Following exposure of the government’s consumer-unfriendly policy shift, patient-safety groups started an immediate offensive.

“People deserve to know if the hospital down the street from them had a disastrous event and should be able to judge for themselves whether that’s a reasonable indicator of the safety of that hospital,” Leah Binder, of the Leapfrog Group, told USA Today.

The problem is serious. Healthcare researchers said the “preventable adverse events,” or PAEs, that kill 440,000 patients annually are the third-leading cause of death in the United States and add up to tens of billions of dollars in lawsuits.
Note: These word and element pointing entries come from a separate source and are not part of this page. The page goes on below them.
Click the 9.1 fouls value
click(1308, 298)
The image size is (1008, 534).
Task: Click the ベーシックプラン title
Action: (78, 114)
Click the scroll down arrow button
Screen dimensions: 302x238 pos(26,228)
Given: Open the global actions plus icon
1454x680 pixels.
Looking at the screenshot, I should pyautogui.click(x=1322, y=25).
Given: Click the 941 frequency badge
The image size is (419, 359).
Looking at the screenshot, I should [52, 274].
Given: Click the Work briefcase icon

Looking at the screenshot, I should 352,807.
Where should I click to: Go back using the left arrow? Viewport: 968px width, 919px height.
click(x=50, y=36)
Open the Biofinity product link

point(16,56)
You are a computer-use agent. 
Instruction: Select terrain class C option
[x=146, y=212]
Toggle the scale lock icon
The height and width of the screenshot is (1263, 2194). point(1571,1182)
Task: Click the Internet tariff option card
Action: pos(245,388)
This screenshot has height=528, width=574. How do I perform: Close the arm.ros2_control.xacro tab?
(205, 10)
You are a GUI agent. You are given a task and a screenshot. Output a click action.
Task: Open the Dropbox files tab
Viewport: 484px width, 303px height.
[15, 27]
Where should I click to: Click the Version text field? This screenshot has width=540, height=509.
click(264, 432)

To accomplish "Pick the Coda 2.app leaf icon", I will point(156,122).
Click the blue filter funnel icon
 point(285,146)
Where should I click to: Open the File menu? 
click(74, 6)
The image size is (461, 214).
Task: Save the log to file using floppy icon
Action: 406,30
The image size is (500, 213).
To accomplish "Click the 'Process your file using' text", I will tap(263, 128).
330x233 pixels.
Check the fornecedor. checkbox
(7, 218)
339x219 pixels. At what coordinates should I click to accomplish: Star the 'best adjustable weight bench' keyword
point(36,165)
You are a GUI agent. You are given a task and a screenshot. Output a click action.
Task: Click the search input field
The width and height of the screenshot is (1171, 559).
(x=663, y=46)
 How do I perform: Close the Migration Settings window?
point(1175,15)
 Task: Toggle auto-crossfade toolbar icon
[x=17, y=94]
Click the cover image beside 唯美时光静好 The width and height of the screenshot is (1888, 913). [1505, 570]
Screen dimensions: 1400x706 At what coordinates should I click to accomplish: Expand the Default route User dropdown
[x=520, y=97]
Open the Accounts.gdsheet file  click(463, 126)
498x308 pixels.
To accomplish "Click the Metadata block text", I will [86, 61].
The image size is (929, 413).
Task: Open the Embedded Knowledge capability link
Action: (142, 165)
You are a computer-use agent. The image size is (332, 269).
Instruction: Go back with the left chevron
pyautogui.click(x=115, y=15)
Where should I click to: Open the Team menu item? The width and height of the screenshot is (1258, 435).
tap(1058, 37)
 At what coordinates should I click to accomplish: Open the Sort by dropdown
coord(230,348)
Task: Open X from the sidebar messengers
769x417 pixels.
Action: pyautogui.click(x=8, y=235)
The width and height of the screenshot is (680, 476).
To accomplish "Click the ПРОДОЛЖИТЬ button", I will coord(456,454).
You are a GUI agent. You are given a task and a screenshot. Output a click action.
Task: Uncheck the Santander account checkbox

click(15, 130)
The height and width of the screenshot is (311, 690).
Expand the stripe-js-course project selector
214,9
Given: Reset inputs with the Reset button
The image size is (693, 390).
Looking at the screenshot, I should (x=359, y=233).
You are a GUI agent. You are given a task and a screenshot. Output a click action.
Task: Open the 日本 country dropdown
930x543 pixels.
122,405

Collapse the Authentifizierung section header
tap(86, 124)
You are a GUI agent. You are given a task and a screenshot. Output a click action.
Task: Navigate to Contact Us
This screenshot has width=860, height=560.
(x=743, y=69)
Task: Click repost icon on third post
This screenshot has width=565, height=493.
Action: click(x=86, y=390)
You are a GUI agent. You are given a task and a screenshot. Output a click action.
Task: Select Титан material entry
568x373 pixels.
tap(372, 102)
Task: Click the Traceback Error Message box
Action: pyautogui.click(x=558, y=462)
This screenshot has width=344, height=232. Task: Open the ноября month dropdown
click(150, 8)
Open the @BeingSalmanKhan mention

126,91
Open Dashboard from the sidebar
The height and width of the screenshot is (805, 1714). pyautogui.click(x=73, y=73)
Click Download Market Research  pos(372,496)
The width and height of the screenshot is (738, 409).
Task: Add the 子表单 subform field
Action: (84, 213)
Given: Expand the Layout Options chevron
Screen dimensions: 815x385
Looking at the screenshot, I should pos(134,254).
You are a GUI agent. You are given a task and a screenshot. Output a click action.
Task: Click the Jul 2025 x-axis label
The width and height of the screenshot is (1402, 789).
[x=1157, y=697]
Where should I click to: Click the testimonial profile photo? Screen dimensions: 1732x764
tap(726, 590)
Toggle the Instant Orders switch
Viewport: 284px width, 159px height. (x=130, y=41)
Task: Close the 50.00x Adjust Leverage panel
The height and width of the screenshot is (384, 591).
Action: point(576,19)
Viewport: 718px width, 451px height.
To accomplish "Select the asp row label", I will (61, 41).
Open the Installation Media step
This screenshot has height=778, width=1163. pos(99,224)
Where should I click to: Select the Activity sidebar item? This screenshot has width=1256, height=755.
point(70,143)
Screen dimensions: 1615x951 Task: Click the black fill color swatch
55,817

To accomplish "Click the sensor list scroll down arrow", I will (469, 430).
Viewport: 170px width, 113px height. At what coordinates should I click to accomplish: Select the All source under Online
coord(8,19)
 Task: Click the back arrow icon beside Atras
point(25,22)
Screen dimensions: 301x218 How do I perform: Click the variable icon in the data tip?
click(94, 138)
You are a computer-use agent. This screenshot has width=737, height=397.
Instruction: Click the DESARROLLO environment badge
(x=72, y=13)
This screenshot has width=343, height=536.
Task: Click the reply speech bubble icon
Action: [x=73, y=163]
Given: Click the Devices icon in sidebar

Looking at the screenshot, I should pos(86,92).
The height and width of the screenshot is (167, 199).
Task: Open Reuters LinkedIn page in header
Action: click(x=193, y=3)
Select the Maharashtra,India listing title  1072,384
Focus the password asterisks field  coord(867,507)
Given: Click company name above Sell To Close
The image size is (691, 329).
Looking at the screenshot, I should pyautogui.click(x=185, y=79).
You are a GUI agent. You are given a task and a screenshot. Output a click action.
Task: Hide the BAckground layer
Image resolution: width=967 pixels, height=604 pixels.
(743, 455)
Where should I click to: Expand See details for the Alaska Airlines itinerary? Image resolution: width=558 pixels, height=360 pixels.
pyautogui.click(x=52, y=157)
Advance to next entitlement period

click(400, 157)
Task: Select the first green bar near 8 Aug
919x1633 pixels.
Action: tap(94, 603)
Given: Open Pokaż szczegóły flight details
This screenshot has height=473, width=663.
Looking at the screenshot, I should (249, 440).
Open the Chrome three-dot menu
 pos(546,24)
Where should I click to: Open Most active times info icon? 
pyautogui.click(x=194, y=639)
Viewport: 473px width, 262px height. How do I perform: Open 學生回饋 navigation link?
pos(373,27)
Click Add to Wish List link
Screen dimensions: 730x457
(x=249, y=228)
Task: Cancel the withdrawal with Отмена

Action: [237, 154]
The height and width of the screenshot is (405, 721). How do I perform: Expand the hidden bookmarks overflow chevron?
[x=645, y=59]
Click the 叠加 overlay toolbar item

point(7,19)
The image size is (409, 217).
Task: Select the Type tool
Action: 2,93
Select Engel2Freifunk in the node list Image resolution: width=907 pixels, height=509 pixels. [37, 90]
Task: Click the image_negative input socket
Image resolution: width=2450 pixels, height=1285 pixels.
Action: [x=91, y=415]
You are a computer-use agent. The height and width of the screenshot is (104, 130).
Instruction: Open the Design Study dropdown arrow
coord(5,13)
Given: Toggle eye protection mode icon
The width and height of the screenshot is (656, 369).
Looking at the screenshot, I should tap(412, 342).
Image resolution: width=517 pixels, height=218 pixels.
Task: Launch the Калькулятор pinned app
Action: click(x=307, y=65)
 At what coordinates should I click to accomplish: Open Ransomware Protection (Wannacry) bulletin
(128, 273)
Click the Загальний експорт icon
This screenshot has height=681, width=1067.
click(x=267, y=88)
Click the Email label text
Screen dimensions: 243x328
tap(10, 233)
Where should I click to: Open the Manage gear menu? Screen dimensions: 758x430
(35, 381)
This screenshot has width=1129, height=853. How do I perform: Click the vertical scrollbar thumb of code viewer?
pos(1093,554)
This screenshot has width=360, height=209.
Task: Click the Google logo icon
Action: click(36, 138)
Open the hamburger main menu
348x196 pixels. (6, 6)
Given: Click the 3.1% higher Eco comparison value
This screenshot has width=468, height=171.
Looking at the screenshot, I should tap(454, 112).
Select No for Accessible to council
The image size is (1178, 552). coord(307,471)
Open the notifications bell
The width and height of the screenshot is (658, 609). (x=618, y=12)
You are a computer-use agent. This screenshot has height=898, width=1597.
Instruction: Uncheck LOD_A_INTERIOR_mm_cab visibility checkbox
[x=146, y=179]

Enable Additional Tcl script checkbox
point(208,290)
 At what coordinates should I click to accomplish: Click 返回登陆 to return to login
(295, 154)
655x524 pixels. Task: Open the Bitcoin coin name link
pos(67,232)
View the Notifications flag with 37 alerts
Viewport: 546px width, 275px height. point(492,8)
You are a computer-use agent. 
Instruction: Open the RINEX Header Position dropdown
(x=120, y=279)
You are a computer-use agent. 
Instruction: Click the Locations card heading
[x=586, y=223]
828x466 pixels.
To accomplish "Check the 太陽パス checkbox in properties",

The problem also is unacceptable.

“In a sense, it does not matter whether the deaths of 100,000, 200,000 or 400,000 Americans each year are associated with PAEs in hospitals,” healthcare researchers write in the Journal of Patient Safety. “Any of the estimates demands assertive action on the part of providers, legislators, and people who will one day become patients.”

The Journal of Patient Safety sources go even further, accusing corporate titans of lobbying politicians to limit hospital accountability, as well as legal remedies, when loved ones die from horrific healthcare accidents. A bill doing just that is in Congress and is titled the “Help Efficient, Accessible, Low Cost, Timely, Health Care (HEALTH) Act of 2011.” Its purpose: “To improve patient access to health care services and provide improved medical care by reducing the excessive burden the liability system places on the health care delivery system.”